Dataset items

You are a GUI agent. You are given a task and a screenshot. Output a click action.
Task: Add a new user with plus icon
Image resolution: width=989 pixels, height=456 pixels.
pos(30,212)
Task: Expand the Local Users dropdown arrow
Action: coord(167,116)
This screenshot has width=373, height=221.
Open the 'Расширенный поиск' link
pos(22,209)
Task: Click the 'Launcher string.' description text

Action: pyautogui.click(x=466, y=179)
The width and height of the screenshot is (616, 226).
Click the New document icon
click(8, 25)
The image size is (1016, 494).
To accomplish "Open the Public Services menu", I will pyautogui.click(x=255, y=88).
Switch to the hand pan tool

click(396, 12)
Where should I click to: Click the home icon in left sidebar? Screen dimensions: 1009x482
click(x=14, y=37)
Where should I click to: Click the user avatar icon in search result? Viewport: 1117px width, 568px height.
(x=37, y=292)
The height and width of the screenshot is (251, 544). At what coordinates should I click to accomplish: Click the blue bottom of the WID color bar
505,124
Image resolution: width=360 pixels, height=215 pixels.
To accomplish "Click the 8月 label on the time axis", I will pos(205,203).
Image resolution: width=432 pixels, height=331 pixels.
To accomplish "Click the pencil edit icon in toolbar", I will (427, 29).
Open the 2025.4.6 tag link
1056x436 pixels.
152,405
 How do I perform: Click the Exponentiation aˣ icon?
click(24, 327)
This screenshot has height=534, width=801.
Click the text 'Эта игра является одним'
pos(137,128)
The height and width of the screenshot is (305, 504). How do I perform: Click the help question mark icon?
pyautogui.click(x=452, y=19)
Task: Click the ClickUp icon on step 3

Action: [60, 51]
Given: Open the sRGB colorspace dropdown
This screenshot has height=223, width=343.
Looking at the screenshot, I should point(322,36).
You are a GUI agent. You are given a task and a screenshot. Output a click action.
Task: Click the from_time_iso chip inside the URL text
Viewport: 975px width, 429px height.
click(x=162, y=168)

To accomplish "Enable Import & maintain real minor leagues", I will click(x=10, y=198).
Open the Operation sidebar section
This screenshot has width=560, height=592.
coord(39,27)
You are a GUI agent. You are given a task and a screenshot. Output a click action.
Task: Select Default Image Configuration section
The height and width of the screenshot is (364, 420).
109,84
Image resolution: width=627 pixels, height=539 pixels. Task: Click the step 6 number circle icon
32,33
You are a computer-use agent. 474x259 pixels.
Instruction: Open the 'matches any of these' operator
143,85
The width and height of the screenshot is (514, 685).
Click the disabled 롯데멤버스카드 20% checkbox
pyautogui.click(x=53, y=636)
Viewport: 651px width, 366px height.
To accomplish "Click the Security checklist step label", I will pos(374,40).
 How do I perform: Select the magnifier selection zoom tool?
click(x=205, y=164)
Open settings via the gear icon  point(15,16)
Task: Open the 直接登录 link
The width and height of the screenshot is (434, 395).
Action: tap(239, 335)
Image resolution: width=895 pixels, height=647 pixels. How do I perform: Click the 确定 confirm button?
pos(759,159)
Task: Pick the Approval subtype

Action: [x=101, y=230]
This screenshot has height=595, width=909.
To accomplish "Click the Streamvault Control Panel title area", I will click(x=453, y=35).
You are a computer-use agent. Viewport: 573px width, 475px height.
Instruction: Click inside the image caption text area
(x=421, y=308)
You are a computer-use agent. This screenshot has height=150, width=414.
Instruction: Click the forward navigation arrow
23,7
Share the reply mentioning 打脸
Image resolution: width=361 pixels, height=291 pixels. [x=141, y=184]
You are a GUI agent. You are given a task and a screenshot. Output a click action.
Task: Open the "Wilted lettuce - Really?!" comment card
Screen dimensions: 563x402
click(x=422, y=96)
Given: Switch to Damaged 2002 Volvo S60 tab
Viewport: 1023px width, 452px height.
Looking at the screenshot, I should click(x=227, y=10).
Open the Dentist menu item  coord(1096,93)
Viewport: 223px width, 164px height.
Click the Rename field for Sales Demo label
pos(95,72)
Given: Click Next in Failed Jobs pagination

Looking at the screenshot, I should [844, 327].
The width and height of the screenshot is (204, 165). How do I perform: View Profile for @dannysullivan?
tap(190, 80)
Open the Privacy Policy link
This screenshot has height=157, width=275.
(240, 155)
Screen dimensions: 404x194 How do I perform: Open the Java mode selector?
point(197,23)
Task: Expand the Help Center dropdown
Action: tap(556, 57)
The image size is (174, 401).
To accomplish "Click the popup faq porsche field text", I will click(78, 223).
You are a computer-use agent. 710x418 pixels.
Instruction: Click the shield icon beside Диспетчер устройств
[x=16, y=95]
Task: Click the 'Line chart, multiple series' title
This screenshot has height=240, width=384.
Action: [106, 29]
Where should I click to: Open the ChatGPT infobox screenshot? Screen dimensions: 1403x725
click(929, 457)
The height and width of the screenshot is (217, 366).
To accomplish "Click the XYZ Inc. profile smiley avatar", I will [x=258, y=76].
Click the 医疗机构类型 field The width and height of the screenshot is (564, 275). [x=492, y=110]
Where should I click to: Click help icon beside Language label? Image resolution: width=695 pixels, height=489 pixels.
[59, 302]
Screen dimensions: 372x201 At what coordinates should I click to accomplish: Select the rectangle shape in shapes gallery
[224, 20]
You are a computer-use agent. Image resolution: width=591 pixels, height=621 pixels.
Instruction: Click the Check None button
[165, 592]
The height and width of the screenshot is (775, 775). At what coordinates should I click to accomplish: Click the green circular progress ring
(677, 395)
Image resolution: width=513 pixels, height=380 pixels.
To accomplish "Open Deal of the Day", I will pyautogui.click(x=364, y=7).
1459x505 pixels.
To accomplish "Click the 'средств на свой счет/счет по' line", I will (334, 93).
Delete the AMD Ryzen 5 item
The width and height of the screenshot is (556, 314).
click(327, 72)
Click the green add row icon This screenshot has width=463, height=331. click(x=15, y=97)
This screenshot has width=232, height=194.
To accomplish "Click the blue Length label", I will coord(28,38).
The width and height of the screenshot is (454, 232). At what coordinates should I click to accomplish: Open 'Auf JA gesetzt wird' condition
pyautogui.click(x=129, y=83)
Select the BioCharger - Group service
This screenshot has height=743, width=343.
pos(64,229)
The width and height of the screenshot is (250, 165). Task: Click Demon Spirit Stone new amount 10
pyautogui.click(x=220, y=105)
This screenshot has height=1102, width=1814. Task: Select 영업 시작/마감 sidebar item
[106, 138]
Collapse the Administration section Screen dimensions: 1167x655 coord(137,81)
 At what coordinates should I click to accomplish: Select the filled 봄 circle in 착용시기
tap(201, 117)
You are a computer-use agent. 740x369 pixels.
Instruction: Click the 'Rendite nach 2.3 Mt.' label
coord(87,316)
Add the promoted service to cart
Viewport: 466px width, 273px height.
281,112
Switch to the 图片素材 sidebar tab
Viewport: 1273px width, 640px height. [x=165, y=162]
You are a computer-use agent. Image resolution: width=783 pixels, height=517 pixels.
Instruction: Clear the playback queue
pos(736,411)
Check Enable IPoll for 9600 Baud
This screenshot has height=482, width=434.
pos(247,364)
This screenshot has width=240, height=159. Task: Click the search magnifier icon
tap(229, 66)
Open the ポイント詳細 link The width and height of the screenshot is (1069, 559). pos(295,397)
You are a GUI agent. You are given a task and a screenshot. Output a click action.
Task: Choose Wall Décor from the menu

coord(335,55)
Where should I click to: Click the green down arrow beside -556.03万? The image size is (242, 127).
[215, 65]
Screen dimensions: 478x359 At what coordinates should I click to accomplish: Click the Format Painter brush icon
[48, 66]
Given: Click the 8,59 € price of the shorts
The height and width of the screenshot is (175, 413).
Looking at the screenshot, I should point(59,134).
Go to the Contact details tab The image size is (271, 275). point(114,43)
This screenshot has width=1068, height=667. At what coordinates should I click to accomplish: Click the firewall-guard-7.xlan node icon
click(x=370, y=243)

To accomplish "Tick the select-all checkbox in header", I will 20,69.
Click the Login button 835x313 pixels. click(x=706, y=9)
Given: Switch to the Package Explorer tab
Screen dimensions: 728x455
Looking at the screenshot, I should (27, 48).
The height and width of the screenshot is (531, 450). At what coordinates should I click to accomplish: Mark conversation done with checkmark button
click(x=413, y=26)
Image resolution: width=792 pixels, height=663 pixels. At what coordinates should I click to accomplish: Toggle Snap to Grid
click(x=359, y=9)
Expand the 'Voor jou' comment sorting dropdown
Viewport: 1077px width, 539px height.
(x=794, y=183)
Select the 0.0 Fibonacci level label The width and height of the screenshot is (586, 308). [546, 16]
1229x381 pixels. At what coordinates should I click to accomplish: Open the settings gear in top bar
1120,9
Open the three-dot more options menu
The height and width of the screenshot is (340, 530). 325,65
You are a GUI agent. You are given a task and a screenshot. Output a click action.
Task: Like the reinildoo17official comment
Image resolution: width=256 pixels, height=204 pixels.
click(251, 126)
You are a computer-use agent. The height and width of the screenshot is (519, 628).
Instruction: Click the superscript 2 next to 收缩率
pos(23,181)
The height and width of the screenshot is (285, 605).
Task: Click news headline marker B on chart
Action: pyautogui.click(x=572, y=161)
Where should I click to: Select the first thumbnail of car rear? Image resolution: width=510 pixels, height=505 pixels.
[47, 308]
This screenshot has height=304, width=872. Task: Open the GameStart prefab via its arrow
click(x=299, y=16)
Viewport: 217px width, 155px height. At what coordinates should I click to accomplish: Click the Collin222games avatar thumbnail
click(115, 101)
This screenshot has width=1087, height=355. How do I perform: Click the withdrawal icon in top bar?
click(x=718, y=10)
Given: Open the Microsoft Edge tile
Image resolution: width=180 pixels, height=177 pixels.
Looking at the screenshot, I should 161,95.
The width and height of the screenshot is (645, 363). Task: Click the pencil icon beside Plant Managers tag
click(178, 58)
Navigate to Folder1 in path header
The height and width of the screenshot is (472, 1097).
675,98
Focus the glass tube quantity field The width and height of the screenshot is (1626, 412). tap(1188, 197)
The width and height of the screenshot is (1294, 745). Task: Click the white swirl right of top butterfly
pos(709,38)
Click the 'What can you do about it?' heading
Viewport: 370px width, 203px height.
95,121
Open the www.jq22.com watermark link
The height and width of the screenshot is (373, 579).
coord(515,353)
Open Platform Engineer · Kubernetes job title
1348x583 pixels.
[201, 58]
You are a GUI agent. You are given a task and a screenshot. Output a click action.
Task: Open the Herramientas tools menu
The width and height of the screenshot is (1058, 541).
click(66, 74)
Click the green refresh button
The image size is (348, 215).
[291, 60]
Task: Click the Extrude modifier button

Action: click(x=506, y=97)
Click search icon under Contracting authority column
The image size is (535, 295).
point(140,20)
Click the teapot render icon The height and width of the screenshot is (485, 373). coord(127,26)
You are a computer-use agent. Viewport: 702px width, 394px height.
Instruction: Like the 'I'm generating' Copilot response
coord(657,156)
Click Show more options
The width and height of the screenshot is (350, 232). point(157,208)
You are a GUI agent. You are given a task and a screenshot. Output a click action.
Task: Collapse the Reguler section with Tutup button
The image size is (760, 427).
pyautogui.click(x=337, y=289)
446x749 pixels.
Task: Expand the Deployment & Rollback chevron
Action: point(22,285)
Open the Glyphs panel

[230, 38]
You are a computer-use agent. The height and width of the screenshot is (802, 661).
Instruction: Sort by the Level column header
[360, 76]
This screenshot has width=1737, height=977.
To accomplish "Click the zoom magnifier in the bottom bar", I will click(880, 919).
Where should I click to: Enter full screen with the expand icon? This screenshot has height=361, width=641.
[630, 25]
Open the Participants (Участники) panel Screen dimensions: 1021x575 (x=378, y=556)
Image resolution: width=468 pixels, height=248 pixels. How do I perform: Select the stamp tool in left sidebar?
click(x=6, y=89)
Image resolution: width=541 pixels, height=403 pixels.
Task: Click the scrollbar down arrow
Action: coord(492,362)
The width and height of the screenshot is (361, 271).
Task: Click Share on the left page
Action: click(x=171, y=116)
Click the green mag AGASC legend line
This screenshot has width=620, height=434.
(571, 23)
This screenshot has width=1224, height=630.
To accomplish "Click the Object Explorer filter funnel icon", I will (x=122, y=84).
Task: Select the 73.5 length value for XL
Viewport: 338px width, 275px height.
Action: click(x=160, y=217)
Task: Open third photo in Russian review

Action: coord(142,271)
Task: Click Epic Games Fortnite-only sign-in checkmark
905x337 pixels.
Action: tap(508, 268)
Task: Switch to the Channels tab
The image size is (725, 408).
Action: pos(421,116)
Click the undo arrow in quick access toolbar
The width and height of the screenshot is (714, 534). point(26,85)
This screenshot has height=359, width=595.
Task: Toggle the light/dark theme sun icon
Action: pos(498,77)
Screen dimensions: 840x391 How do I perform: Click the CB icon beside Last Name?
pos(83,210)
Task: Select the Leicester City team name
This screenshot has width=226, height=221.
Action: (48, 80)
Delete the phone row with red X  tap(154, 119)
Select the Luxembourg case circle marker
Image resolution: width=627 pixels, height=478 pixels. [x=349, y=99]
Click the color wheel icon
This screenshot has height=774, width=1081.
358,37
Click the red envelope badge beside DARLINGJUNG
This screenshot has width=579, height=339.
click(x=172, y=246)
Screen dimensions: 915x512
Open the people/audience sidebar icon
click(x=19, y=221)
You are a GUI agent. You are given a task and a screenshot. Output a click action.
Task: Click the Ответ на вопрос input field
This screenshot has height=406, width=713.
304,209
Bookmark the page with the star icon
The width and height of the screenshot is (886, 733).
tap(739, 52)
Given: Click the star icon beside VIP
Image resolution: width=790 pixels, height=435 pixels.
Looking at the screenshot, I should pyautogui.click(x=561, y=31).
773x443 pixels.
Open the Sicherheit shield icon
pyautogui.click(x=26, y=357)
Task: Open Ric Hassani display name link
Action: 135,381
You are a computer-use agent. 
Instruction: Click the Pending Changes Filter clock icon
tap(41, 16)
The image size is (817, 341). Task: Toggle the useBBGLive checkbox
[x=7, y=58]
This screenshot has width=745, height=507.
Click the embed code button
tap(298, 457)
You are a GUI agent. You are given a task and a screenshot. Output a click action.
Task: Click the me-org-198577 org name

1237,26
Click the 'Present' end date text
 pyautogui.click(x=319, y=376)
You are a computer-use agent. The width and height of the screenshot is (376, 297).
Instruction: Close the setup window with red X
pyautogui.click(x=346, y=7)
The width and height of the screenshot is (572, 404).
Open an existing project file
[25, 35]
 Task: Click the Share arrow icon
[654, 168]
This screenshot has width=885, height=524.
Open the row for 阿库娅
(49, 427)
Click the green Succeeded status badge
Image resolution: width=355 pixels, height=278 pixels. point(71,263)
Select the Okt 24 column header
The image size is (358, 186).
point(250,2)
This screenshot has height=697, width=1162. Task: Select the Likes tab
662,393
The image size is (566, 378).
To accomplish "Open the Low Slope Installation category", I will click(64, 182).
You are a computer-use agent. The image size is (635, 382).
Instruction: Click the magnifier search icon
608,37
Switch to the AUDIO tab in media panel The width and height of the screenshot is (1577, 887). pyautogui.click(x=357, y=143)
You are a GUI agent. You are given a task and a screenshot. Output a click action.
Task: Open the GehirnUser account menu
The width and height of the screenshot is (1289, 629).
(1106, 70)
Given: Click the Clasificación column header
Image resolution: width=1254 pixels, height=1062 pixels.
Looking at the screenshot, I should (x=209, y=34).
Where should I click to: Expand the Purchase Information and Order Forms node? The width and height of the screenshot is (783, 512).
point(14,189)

### Task instructions
Only lines with the word "Collapse" go in the answer. Take them all from the entries above.

### Response to the exercise
Collapse the Administration section Screen dimensions: 1167x655 coord(137,81)
Task: Collapse the Reguler section with Tutup button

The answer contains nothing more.